Jointly organized by the Swedish Secretariat for Environmental Earth System Sciences (SSEESS), The Integrated History and Future of People on Earth (IHOPE), and the Earth System Governance Project.
Download the workshop invitation [pdf]
The workshop will have a limit of 30 participants. Please send your registration SSEESS research officer Kim von Hackwitz before September 20.
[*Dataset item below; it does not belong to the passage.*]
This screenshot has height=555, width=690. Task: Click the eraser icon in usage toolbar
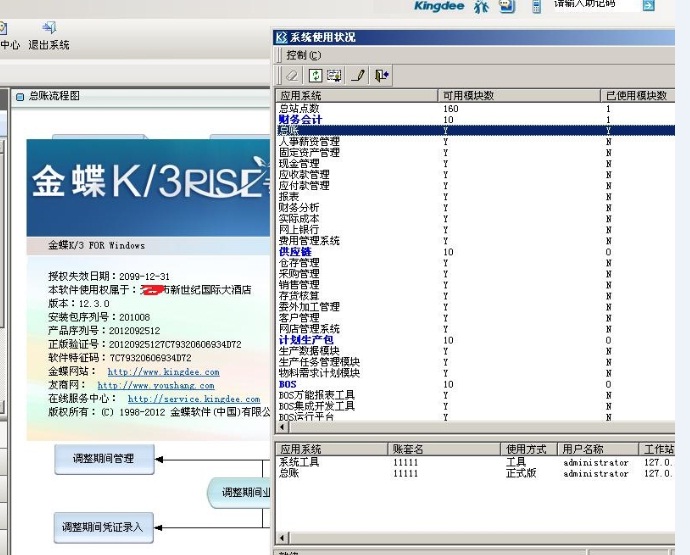[292, 75]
The aim of this workshop is to bring together researchers from the larger Future Earth community who are working with complex maritime and coastal environments. Although aimed at a broader interdisciplinary audience, the starting point will signify perspectives derived from the social sciences, humanities and the environmental sciences, reflecting the co-organizing international research projects; the Earth System Governance Project which is the largest social science research network in the area of governance and GEC (global environmental change); and the Integrated History and Future of People on Earth’s (IHOPE) whose long-term, human-scale perspective unites Earth system science with the social sciences, the humanities and communities of practice.
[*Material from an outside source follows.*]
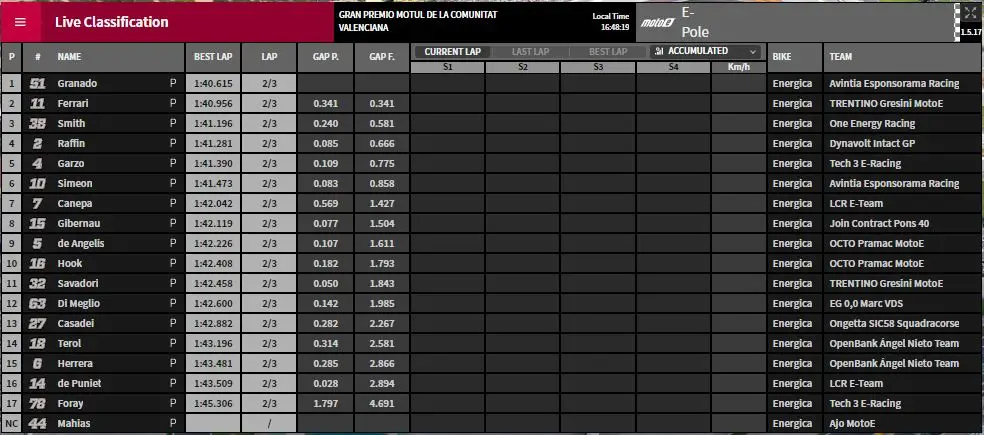Click the Live Classification title
Viewport: 984px width, 435px height.
112,22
The purpose is to identify new transdisciplinary research approaches to current challenges to these environments caused by GEC. We envision that the workshop will result in a network that is well positioned in Sweden and is strongly connected to the international GEC community, ready to respond to upcoming international calls, such as the Horizon 2020 RIA Cultural heritage of European coastal and maritime regions and proposed Belmont Forum CRAs. Another tangible outcome of this collaboration will be IHOPEs support and involvement in the emerging Task Force on Ocean Governance within the Earth System Governance Project.
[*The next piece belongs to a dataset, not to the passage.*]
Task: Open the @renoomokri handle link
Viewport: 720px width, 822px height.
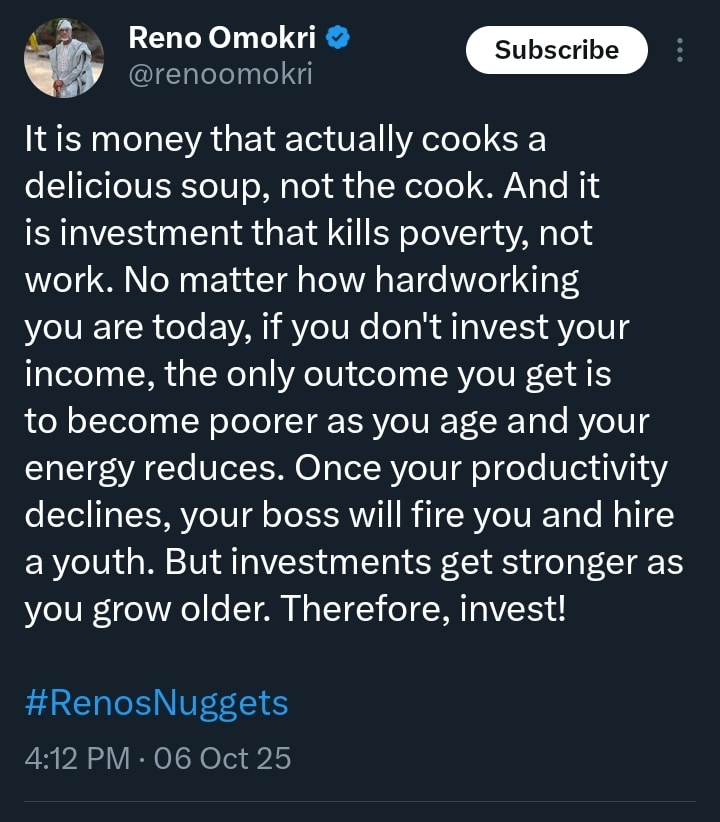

Time is a fundamental variable within each of the social sciences, humanities and the environmental sciences, but time and different aspects of time – e.g. long-term, short-term, past, present, future – are rarely discussed between disciplines. An interdisciplinary workshop, aimed at a discussion of time and temporal aspects of human agency in maritime and coastal environments, we argue is an effective starting point for creating shared transdisciplinary languages and in the extension new research initiatives. Hence, the workshop will discuss and identify time aspects of current research questions and policy challenges that could be at the core of strategic, long-term research and policy work on marine and coastal zone issues.